There is a growing need for lead extractions, as well as highly skilled physicians that can safely remove chronically implanted leads. Transvenous lead extractions are considered complicated cardiac procedures with serious potential complications such as SVC tear, induced cardiac tamponade, the release of embolism, and/or death. To gain unique perspectives on these extraction procedures, we performed atrial and ventricular lead extractions from an unfixed human cadaver. Here we simultaneously obtained videoscopic internal footage and associated fluoroscopy, which provided novel insights as to how adhered leads and the tools used to remove them interact without compromising the vasculature and cardiac anatomies. We encourage extractors to watch such videos as part of their training, as it may complement educational studies performed on cadavers or other benchtop models. The video presented here could also serve as a refresher tutorial for experienced extractors, as direct visualization may help them to appreciate a facet of a lead extraction procedure they had not yet considered. Also, we further emphasize caution when performing lead extractions in clinic, as—based on viewing the severe sheath–lead movement in a cadaver—it is very understandable how vascular perforations or cardiac tamponade could occur. Noticing that the leads extracted in this case study were active fixation leads, a viewer could extrapolate the potential damage to the vasculature and cardiac tissues that may be induced when removing passive leads or implantable cardiac defibrillator leads (which can have increased fibrotic tissue growth over the coils). Overall, we hope the educational video will supplement knowledge associated with cardiac lead extraction procedures.

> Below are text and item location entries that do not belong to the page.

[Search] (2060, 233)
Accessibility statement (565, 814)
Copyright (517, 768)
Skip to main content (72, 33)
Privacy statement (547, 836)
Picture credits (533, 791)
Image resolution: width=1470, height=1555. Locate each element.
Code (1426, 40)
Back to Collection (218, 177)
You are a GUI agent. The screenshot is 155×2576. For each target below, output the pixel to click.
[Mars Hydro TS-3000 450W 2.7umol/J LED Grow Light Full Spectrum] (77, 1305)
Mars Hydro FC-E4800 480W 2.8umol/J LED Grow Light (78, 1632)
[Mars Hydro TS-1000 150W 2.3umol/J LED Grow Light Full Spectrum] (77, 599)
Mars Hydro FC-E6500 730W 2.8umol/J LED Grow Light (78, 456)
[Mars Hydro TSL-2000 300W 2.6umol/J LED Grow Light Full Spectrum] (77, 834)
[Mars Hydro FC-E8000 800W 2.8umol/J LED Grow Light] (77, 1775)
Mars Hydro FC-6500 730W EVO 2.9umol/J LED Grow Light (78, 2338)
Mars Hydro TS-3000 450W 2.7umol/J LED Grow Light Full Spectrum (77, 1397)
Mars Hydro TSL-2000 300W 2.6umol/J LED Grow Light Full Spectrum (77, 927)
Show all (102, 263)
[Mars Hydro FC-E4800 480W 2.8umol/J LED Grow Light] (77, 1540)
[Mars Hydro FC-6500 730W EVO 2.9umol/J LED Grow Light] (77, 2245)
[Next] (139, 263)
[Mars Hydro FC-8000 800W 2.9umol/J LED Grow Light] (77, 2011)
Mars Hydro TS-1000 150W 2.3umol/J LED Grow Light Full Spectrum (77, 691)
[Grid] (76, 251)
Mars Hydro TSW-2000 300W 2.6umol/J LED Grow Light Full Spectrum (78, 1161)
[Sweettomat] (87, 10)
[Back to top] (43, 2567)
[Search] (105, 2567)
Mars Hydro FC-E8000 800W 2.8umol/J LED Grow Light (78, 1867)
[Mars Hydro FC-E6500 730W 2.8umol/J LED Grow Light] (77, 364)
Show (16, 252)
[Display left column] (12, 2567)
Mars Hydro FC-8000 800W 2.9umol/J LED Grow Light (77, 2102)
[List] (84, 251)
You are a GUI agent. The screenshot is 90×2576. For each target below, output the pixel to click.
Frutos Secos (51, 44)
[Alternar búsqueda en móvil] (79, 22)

Future studies could include other cadaver lead placements, as it is often necessary for extractors to remove leads from other locations within the heart (ie, coronary sinus). Additionally, the use of the model could be expanded to include haptic feedback. This means the user could hold a catheter and feel resistance while navigating through the venous vasculature in addition to visualizing the 3-D models of the heart, leads, and extraction device. Our future steps in this project are directed toward further helping lead extractors prepare for their complex cardiac cases.